---- PROVIDED PASSAGE

Tesseseya has two main classes of nouns: rational and non-rational nouns. Rational nouns include people, deities, and spirits and a few other nouns considered to be somehow rational, such as the sun, moons, and stars. Everything else belongs to the non-rational class. Rational nouns have singular and plural forms, take the object marker =va, have a smaller range of possible classifiers than non-rational nouns, and use the pronominal clitics ma= for singular and nadi= for plural.
Rational nouns distinguish between singular and plural. The plural form of a given rational noun is not always predictable, but derives from a suffix -na. For example:
edi | a deity or spirit | edena | deities, spirits |
gene | an elder | genna | elders |
kidi | a person | kinna | people |
kiyumu | a man, male person | kiyumona | men |
luvu | a star | lunna | stars |
Singular forms are used with the singular, dual, negative, collective, and whole determiners. Plurals are used with paucal, plural, greater plural, and sufficient number determiners.
Rational nouns can be derived from other words using the suffix -(y)ele, plural -(y)enna. For example from the modifier niki 'nearby', one can derive the noun nikiyele 'neighbor', plural nikiyenna 'neighbors'.

--------
---- INFORMATION SUPPLIED

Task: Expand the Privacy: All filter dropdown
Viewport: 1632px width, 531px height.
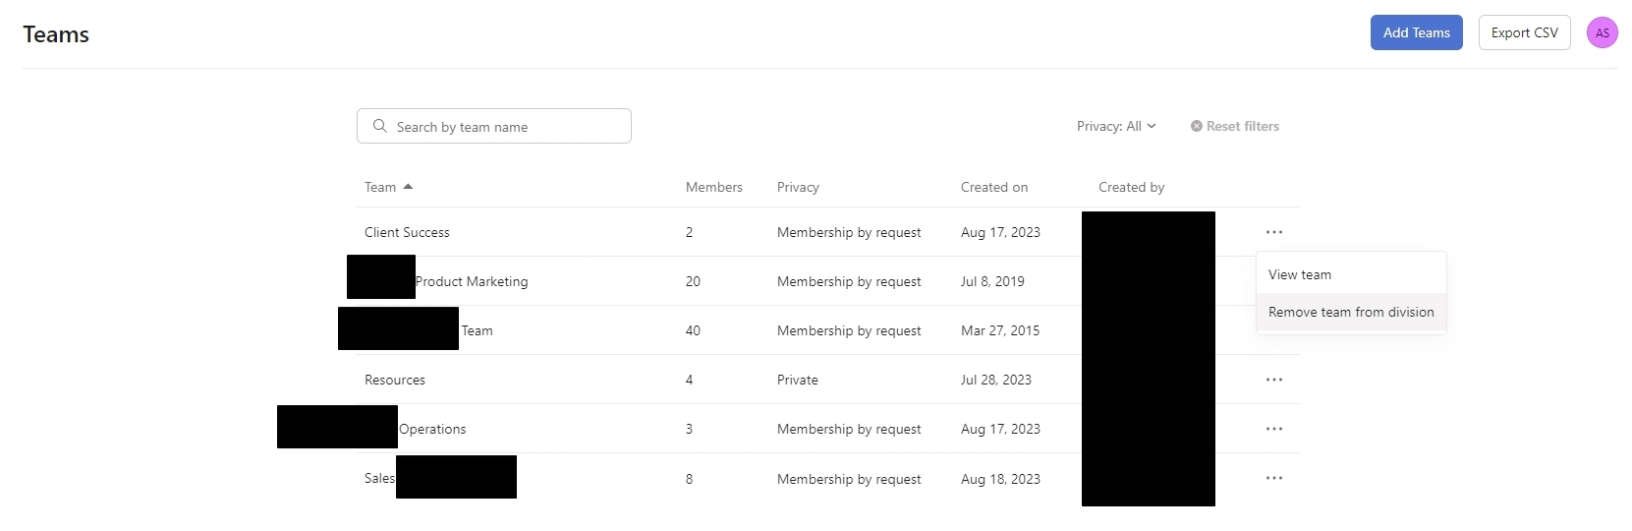Action: pos(1116,126)
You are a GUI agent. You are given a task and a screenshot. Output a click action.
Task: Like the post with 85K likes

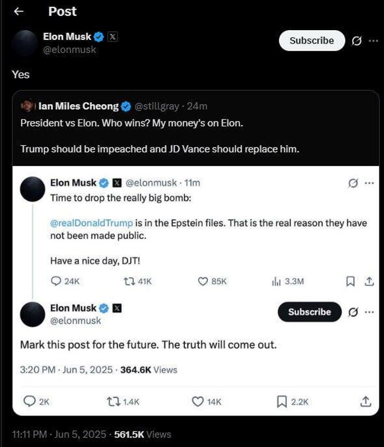pos(203,281)
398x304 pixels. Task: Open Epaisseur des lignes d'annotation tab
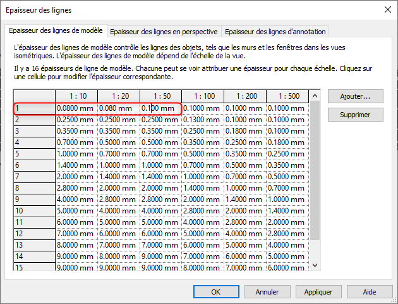tap(275, 31)
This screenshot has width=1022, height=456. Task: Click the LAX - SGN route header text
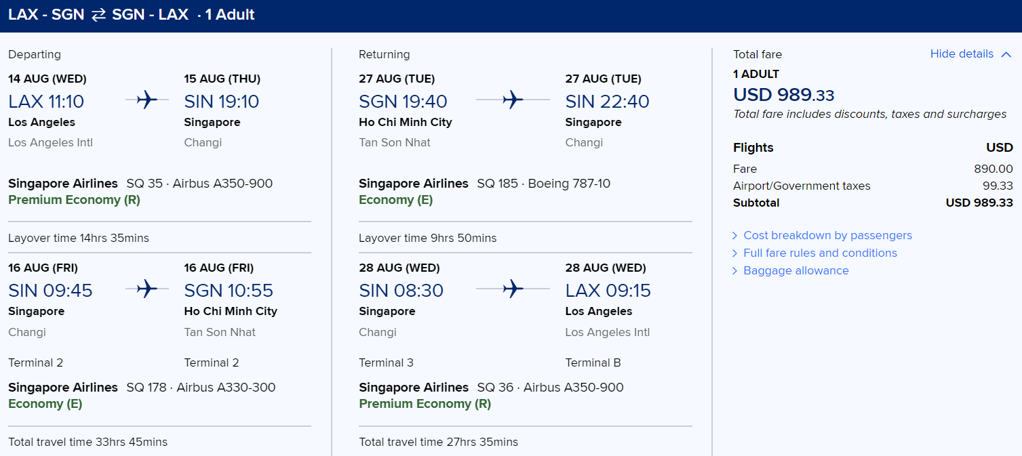coord(46,15)
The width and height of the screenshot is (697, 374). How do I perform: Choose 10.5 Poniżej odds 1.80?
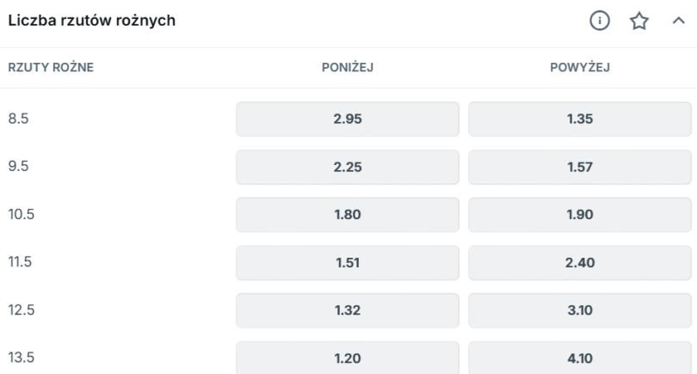(348, 215)
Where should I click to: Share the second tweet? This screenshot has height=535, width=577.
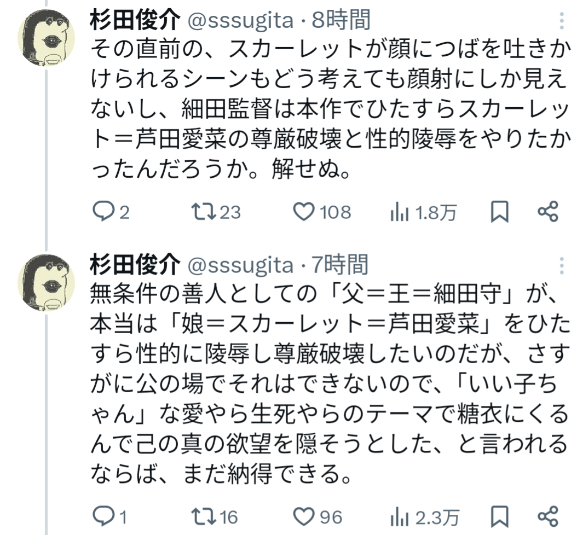[547, 516]
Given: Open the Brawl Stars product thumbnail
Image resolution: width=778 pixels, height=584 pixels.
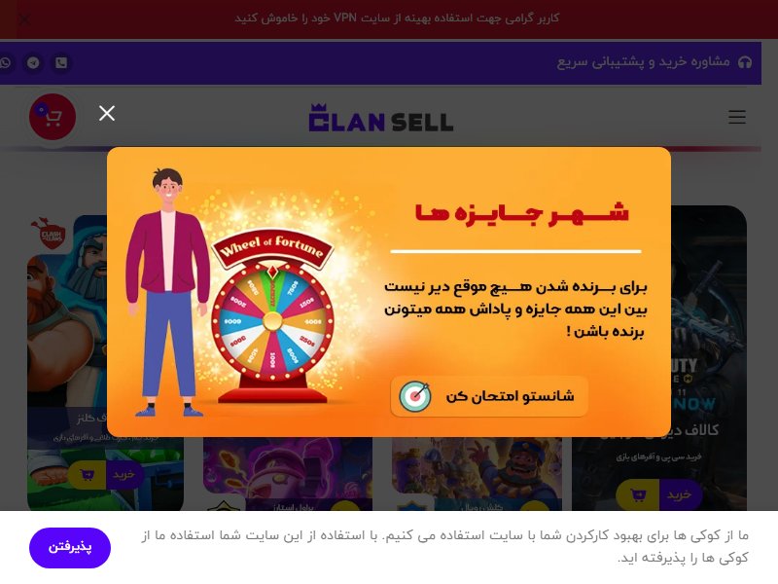Looking at the screenshot, I should click(288, 467).
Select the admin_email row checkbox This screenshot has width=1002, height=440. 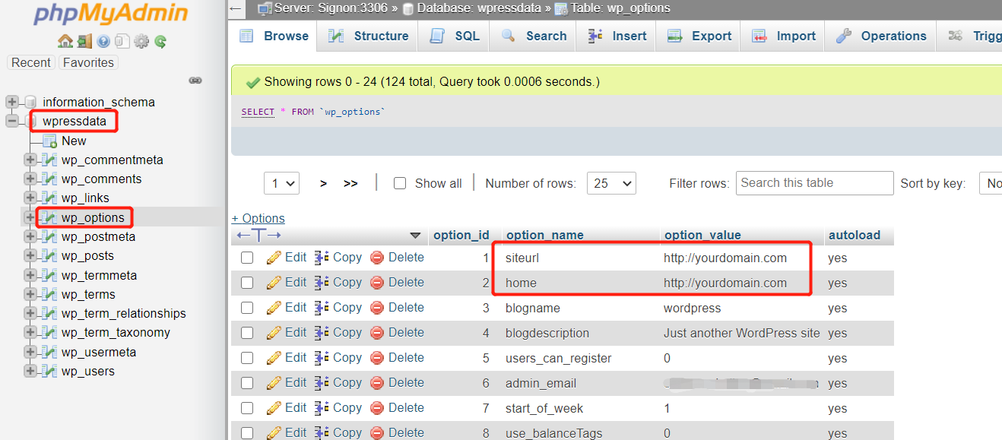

--------

PROBLEM TO SOLVE
Rewrite the stretch of the Tesseseya nouns passage from "Rational nouns distinguish" through "plural nikiyenna 'neighbors'.", changing "determiners" to "quantifiers". You can set the entries aside; they aren't needed here.

WRITTEN RESPONSE
Rational nouns distinguish between singular and plural. The plural form of a given rational noun is not always predictable, but derives from a suffix -na. For example:
edi | a deity or spirit | edena | deities, spirits |
gene | an elder | genna | elders |
kidi | a person | kinna | people |
kiyumu | a man, male person | kiyumona | men |
luvu | a star | lunna | stars |
Singular forms are used with the singular, dual, negative, collective, and whole quantifiers. Plurals are used with paucal, plural, greater plural, and sufficient number quantifiers.
Rational nouns can be derived from other words using the suffix -(y)ele, plural -(y)enna. For example from the modifier niki 'nearby', one can derive the noun nikiyele 'neighbor', plural nikiyenna 'neighbors'.